### ABOUT THIS EXERCISE
Answer these from the article on Microsoft's planned mobile game store.
(a) How much is Microsoft's acquisition of Activision Blizzard worth?
(b) When are the regulations under the EU's Digital Markets Act expected to take effect?
(c) Which company has been a prominent opponent of the agreement?

### PAGE EXTRACT
If its $75 billion acquisition of Activision Blizzard is approved by authorities, Microsoft is prepared to launch a new app store for games on iPhones and Android cellphones as early as next year, according to the president of its Xbox division.
According to the EU’s Digital Markets Act, new regulations mandating Apple and Google to open up their mobile platforms to app stores owned and run by other businesses are anticipated to go into effect starting in March 2024.
“We want to be in a position to offer Xbox and content from both us and our third-party partners across any screen where somebody would want to play,” said Phil Spencer, chief executive of Microsoft Gaming, in an interview ahead of this week’s annual Game Developers Conference in San Francisco.
“Today, we can’t do that on mobile devices but we want to build towards a world that we think will be coming where those devices are opened up.”
What are the Problems Facing by Microsoft to Launch its Games App Store?
The owner of the Xbox platform is battling with regulators in the US, Europe, and the UK over potential effects on competition from the acquisition of Call of Duty, one of the most well-known video game brands in the world. Sony, creator of the PlayStation, has been a prominent opponent of the agreement.
Although Apple and Google control what some antitrust authorities have referred to as a “duopoly” over the distribution of games and other apps, Spencer said that the agreement may increase competition in what he called the “largest platform people play on” smartphones.
“The Digital Markets Act that’s coming — those are the kinds of things that we are planning for,” he said. “I think it’s a huge opportunity.”

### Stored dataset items
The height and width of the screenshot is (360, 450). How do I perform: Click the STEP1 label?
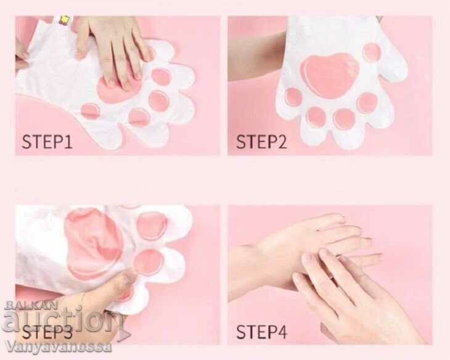(47, 142)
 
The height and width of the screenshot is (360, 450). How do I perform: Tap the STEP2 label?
(261, 142)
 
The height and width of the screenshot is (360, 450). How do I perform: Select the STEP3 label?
(47, 332)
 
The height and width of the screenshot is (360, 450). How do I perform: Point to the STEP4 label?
(261, 332)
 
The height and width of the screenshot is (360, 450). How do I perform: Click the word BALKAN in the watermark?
(31, 305)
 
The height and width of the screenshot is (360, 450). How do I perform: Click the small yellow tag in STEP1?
(64, 20)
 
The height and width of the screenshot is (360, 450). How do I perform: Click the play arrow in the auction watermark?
(125, 334)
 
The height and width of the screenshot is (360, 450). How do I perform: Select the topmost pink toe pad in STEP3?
(152, 226)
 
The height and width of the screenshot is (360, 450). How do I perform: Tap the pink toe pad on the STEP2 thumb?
(372, 52)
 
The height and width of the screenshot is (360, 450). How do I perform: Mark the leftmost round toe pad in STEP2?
(294, 97)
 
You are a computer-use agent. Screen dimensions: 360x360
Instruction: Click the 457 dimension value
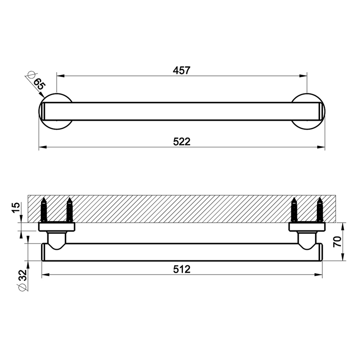pyautogui.click(x=182, y=70)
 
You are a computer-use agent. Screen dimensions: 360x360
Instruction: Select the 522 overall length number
pyautogui.click(x=182, y=141)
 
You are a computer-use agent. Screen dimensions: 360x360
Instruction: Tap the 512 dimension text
pyautogui.click(x=182, y=269)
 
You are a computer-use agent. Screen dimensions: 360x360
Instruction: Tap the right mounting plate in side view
pyautogui.click(x=307, y=227)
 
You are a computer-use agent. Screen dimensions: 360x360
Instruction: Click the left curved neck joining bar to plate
pyautogui.click(x=56, y=239)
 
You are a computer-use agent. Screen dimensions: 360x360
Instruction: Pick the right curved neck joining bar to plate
pyautogui.click(x=307, y=239)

### ANSWER FOR THE TASK
(a) $75 billion
(b) Starting in March 2024
(c) Sony